Damit beginnt wohl endlich die lang ersehnte Konsolidierung unter den sechs UMTS-Lizenznehmern in Deutschland. In der Branche war schon lange klar, dass auf Dauer nur drei oder vier UMTS-Anbieter in dem hart umkämpften deutschen Markt werden überleben können. Und Quam galt von Anfang an als der schwächste unter den Lizenznehmern, denn die Telefónica-Tochter fing praktisch bei null an: ohne Kunden, ohne eine eingeführte Marke, ohne einen Vertrieb.
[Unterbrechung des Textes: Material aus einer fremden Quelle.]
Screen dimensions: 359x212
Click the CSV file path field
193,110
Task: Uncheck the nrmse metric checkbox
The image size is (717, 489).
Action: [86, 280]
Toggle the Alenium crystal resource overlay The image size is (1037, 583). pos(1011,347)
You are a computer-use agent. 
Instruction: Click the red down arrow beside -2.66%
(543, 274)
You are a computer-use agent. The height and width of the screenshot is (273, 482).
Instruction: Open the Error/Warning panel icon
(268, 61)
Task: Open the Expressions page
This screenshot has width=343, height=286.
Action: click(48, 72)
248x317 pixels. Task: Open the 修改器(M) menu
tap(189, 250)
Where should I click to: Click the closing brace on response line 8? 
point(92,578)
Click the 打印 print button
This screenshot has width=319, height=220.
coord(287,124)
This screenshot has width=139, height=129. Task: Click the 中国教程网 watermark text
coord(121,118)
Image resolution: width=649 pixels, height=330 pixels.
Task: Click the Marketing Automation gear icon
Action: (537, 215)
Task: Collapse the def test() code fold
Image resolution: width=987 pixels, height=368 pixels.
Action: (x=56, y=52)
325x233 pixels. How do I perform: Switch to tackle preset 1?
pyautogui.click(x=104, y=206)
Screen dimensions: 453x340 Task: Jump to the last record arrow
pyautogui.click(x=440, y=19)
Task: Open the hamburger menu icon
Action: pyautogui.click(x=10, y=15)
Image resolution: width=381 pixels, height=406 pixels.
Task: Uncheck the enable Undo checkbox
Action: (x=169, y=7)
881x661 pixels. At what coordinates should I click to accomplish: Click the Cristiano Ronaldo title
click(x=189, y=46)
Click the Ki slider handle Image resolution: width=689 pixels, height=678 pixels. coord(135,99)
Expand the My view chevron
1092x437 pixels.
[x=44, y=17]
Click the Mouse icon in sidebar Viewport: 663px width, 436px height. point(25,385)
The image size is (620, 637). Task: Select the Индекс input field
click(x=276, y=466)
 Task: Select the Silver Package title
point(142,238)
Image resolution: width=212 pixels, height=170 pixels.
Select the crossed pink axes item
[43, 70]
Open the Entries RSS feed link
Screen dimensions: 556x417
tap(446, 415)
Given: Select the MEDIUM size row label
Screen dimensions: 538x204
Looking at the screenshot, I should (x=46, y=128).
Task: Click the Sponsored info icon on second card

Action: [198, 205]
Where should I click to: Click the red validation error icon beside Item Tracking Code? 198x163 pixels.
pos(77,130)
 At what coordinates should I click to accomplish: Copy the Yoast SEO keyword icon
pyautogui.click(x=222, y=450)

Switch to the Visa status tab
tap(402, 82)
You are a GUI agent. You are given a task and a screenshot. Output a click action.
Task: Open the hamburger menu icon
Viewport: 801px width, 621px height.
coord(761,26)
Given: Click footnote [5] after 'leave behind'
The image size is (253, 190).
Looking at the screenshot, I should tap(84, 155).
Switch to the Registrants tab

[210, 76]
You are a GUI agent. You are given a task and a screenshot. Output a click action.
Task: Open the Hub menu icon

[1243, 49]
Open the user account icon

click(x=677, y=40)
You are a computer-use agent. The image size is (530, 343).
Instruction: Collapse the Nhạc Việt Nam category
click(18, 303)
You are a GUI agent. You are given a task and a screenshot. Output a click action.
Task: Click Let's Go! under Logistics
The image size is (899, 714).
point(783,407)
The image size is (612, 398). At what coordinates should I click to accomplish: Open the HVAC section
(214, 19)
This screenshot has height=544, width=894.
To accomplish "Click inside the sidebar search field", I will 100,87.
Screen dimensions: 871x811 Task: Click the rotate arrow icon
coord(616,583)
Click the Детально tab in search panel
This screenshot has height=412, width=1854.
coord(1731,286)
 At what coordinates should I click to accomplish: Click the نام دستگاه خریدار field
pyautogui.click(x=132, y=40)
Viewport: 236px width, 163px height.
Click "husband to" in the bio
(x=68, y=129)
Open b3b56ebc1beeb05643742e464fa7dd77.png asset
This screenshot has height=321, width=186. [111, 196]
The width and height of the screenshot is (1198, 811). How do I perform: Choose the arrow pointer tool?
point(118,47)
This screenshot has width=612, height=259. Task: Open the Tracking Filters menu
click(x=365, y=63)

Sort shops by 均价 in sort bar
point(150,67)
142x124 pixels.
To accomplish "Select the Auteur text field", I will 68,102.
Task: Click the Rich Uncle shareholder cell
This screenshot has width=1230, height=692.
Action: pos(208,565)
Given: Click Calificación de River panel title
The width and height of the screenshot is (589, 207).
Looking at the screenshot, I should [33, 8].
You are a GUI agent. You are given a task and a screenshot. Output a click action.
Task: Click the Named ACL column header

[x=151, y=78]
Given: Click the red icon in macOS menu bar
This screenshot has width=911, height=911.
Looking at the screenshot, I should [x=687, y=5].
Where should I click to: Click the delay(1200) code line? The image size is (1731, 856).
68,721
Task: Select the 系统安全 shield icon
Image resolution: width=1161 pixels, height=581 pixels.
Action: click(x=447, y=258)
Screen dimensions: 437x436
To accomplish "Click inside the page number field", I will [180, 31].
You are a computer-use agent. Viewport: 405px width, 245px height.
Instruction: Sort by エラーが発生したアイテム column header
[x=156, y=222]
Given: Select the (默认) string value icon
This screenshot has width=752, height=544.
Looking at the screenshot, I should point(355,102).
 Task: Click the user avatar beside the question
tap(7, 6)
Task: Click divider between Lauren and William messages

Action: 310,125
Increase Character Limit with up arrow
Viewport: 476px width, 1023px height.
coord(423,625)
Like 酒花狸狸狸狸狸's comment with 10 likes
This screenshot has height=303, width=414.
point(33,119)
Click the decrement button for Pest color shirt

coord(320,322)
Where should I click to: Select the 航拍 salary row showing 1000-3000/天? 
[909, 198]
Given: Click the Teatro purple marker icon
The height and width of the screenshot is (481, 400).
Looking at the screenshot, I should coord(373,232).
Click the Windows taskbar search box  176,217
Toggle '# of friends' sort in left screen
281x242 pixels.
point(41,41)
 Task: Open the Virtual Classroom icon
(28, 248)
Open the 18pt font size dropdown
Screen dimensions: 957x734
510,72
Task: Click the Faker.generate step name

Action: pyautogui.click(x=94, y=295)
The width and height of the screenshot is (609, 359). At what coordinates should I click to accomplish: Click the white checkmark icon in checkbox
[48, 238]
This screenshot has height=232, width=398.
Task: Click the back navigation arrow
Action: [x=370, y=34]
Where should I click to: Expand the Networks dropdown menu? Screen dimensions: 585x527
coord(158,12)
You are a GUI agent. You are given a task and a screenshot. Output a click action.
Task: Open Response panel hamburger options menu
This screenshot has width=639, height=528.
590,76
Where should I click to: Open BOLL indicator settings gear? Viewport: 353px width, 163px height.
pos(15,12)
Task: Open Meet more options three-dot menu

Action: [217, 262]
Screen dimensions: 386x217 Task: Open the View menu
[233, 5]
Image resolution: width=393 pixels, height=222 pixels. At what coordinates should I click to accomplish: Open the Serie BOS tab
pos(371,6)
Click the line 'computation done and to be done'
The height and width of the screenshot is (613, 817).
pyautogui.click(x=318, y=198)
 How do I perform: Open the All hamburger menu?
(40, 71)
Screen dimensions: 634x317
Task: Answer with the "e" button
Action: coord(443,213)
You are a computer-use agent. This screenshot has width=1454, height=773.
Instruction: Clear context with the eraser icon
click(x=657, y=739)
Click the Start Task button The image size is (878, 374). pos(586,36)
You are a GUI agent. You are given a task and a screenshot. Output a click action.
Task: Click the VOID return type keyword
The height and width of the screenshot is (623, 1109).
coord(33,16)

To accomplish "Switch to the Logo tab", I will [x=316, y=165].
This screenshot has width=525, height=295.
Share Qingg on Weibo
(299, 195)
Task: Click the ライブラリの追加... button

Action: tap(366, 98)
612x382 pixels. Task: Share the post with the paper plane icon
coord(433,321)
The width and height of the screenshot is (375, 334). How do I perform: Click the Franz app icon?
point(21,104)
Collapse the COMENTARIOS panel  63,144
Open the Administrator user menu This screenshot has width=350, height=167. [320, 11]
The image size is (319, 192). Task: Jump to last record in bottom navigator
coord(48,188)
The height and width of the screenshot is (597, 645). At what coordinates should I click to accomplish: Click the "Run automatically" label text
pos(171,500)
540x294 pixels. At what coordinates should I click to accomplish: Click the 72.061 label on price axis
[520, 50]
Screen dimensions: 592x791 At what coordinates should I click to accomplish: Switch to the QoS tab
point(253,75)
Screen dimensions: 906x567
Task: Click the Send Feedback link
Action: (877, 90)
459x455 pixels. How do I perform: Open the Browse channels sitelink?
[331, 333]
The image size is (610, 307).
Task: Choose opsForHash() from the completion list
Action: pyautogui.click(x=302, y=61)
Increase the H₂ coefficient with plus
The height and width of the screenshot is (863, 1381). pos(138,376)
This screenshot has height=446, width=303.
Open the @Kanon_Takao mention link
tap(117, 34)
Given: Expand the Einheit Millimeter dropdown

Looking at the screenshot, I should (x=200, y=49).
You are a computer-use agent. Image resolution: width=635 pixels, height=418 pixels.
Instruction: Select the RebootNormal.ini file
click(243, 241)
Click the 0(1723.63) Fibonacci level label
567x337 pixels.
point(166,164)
Schon der Marktstart des Unternehmens stand unter keinem guten Stern. Technische Probleme, schlechte Vorbereitung, Verkaufsstopp - Quam hat am Anfang so ziemlich alles falsch gemacht, was es falsch machen konnte. Spätestens als Quam-Chef Ernst Folgmann vor etwa zwei Wochen seinen Hut nahm und ihm ein Spanier nachfolgte, war klar: Die Tage von Quam sind gezählt.

Und auch der nächste potenzielle Aussteigerkandidat aus dem deutschen UMTS-Markt wackelt schon länger: Mobilcom. Noch immer weiß Großaktionär France Télécom nicht genau, ob und wie er die Übernahme von Mobilcom bewerkstelligen soll. So bitter die Sache für Quam und Mobilcom auch ist, für die etablierten Mobilfunker in Deutschland T-Mobile, Vodafone D2, E-Plus und O2 sind das gute Nachrichten. Weniger Wettbewerb steigert ihre Chancen, sich in der UMTS-Ära zu behaupten.